Jun 20, 2022
Marc zum Tobel
Boca Bearings has always attended the Maker Faire in Orlando but have never been super competitive in the Powerwheels event. Jason, the visionary at Boca Bearings, wants James and I to design a reliable and competitive Power Wheels go kart to compete at Maker Faire. We were eager to take on the challenge as it leads nicely into a next build project for us now that the racing mower is coming to a close.
For the chassis of the go kart we are going to keep it simple: low carbon steel square tubing, welded in a relatively flat pattern. The wall thickness will be around 0.120 inches for the tubing so it will be strong but not too cumbersome. Because we are not going faster than 20mph while competing at Maker Faire, the chassis doesn’t need to be anything special. It’s more or less a frame where we can add on components such as motors, motor controller, batteries, and wheels/ tires without being too constricted to tight fits.
The theme / look of the Power Wheels is probably just as important as performance for this type of event, as it counts towards a lot for the competition. We are still trying to finalize a theme for the go kart and have come up with some unique ideas, such as a reverse Reliant Robin. The Reliant Robin is notorious for being unstable due to it having only one wheel in the front, and has gained popularity in the car show Top Gear, where the presenters exaggerate the instability of the vehicle through violently turning it around tight corners at speed.

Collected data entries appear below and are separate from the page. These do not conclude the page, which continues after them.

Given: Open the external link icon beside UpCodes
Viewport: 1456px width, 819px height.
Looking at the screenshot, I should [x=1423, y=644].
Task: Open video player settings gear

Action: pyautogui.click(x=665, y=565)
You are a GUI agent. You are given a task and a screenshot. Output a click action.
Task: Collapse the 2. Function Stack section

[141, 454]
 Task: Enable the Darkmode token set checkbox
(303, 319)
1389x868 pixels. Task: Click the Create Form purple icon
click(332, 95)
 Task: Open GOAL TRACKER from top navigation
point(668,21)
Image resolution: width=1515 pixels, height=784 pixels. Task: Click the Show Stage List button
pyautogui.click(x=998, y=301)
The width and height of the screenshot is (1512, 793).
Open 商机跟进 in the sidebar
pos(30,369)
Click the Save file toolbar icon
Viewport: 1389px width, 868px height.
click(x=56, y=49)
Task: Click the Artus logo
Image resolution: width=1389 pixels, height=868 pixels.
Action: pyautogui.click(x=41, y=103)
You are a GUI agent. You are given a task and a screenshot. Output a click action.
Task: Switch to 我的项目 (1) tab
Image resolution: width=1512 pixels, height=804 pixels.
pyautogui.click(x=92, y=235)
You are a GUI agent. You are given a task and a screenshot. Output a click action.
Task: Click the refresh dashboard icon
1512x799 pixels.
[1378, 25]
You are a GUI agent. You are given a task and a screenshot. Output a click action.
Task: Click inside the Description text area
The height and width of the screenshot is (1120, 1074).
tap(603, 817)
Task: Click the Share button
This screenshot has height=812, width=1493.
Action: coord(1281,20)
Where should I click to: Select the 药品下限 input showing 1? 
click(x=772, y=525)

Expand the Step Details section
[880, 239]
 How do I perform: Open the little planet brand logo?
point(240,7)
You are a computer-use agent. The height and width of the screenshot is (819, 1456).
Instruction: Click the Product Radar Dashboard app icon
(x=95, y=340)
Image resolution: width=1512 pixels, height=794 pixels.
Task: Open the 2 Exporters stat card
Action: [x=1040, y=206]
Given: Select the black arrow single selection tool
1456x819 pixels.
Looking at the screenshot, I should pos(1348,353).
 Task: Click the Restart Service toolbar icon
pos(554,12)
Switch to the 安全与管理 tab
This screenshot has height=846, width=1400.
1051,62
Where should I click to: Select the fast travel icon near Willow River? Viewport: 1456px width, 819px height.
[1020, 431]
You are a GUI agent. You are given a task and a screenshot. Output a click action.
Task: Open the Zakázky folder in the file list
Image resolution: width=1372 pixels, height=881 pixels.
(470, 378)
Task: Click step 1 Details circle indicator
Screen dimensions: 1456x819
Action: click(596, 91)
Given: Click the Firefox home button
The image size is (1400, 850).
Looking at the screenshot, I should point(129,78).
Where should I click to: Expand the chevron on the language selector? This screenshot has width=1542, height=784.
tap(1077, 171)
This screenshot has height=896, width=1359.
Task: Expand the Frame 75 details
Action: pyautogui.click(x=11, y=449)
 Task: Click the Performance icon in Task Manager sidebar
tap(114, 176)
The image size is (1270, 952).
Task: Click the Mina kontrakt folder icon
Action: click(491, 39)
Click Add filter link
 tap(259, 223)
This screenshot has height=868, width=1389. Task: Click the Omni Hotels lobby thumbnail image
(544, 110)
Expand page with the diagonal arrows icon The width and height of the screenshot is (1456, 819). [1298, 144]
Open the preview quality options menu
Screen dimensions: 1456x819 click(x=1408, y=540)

However, instability is not our goal here as we would like to be competitive. So to increase the stability while retaining the iconic humor the car has associated with it, we thought to have the body of the car in reverse while the go kart goes forward. This allows for more stability due to there being two front wheels in front instead of one, and looks like the kart is going backwards while it is going forward! We haven’t finalized this design yet but it is in consideration as it would be humorous and unique in our eyes.
We still have to figure out the drivetrain and electronics end of things before we start to worry about aesthetics and even a simple chassis, as a reliable drive system is of utmost importance for us. James has been working on getting stepper motors working with an xbox controller, and he should have a couple blogs discussing that soon.